For several years now I’ve been hosting a breakfast bible study group in my home once a month on a Saturday morning (you can check out some of the reflections here). Honestly, it’s been one of the most spiritually sustaining practices of my life. More recently, we’ve established a second group, which means two Fridays a month I go to my local supermarket, buy what’s needed and rise early on a Saturday morning to cook a fry for everyone.

When we started this five years ago I have a vague memory of spending between £13 and £15 per breakfast. Not bad for 7 men. Today, I’m lucky to get away with £20.

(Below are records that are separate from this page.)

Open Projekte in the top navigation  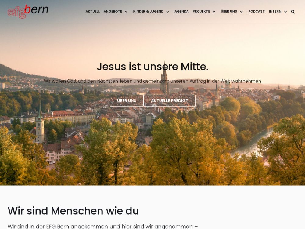pyautogui.click(x=201, y=12)
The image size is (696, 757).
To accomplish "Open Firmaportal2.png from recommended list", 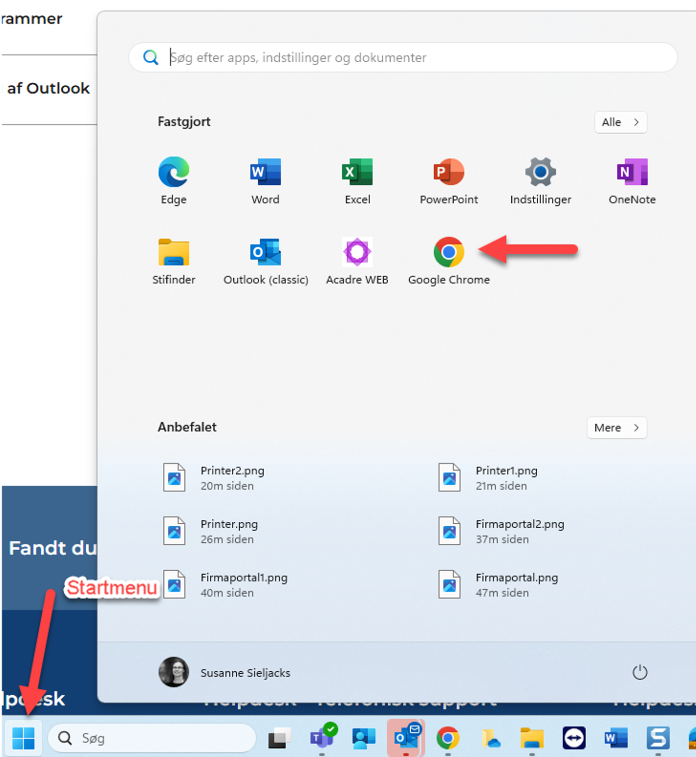I will point(520,531).
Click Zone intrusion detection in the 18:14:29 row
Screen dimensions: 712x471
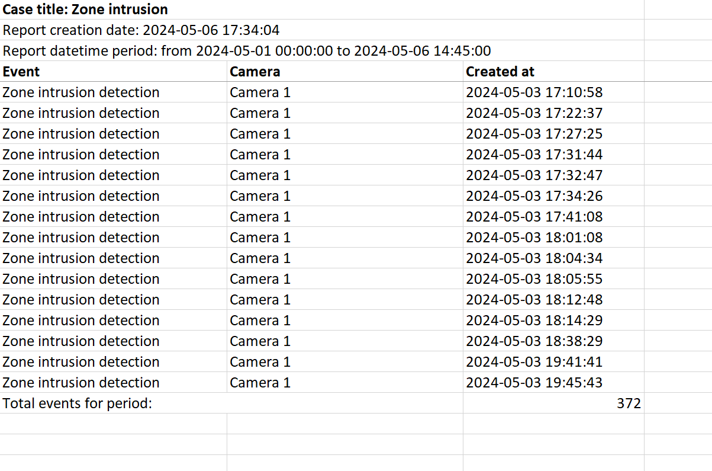pyautogui.click(x=81, y=321)
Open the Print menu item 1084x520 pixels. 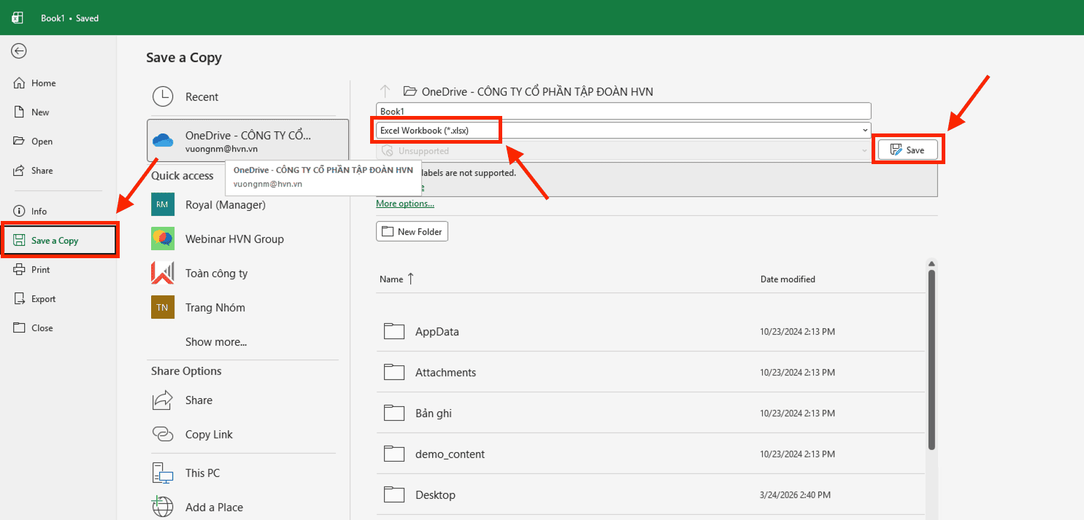(x=41, y=270)
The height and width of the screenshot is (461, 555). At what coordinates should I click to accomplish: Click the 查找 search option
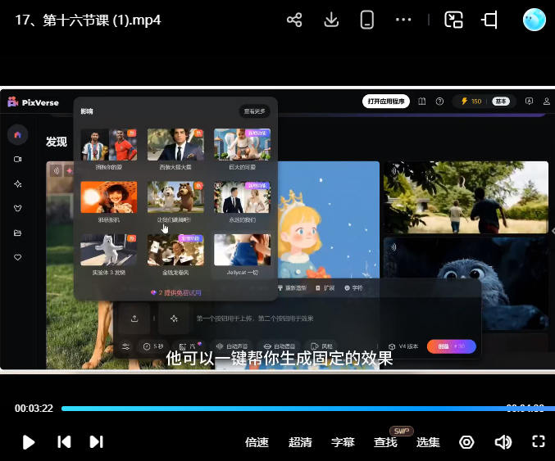[x=385, y=442]
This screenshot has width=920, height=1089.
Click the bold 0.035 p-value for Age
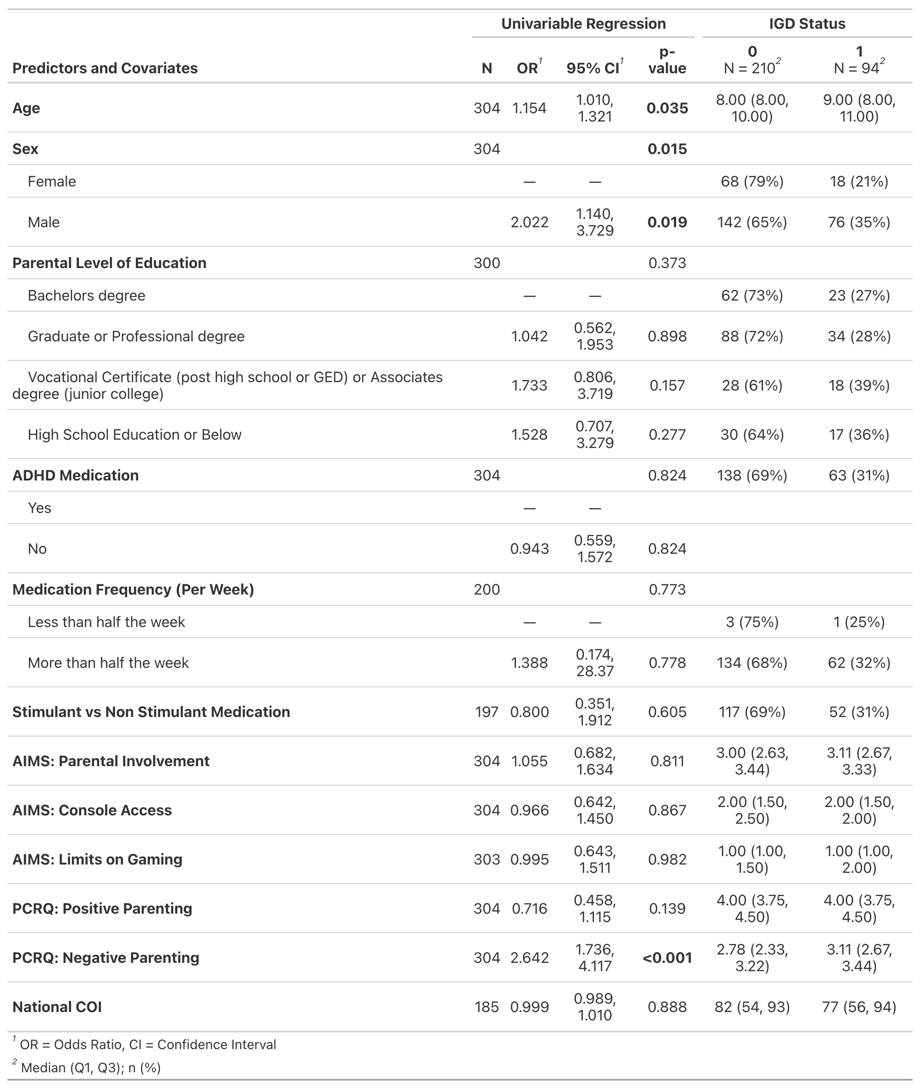pos(667,108)
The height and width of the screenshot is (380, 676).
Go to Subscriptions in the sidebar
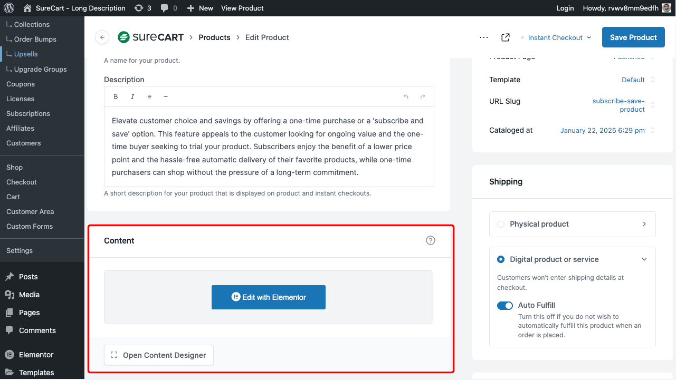click(x=27, y=113)
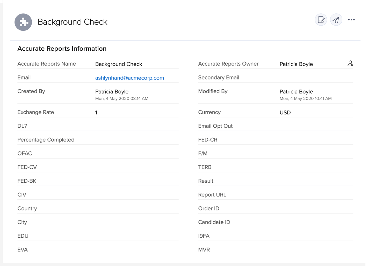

Now, a couple of things need to be said. If you are reading this and you frequent the Saturday morning breakfasts, you need to know I LOVE doing this. I consider it a privilege to have a home to share hospitality in this way, it is I guess, a ministry I can offer because I have a home, my health and an income, and I wouldn’t have it any other way.

And besides, an extra £5 is hardly worth fighting about is it?

I was thinking about this in relation to news of food riots throughout the world, and I’m just at a loss to understand it. When you’ve finished reading this, go and google ‘food riots’; the results are truly frightening. As I understand it there have been food riots or protests in Mexico, India, Morocco, Egypt, China, Pakistan, Zimbabwe, Namibia, Italy, Austria, Hungary, Uzbekistan, Indonesia, Yemen, Guinea, Cameroon, Burkina Faso, Mauritania and Senegal. There’s a couple of things worthy of note: not all of these are in distant exotic places – Italy for goodness sake (over pasta) and Austria. And that these things are happening over staples, like bread in Egypt, tortilla flour in Mexico and onions in India.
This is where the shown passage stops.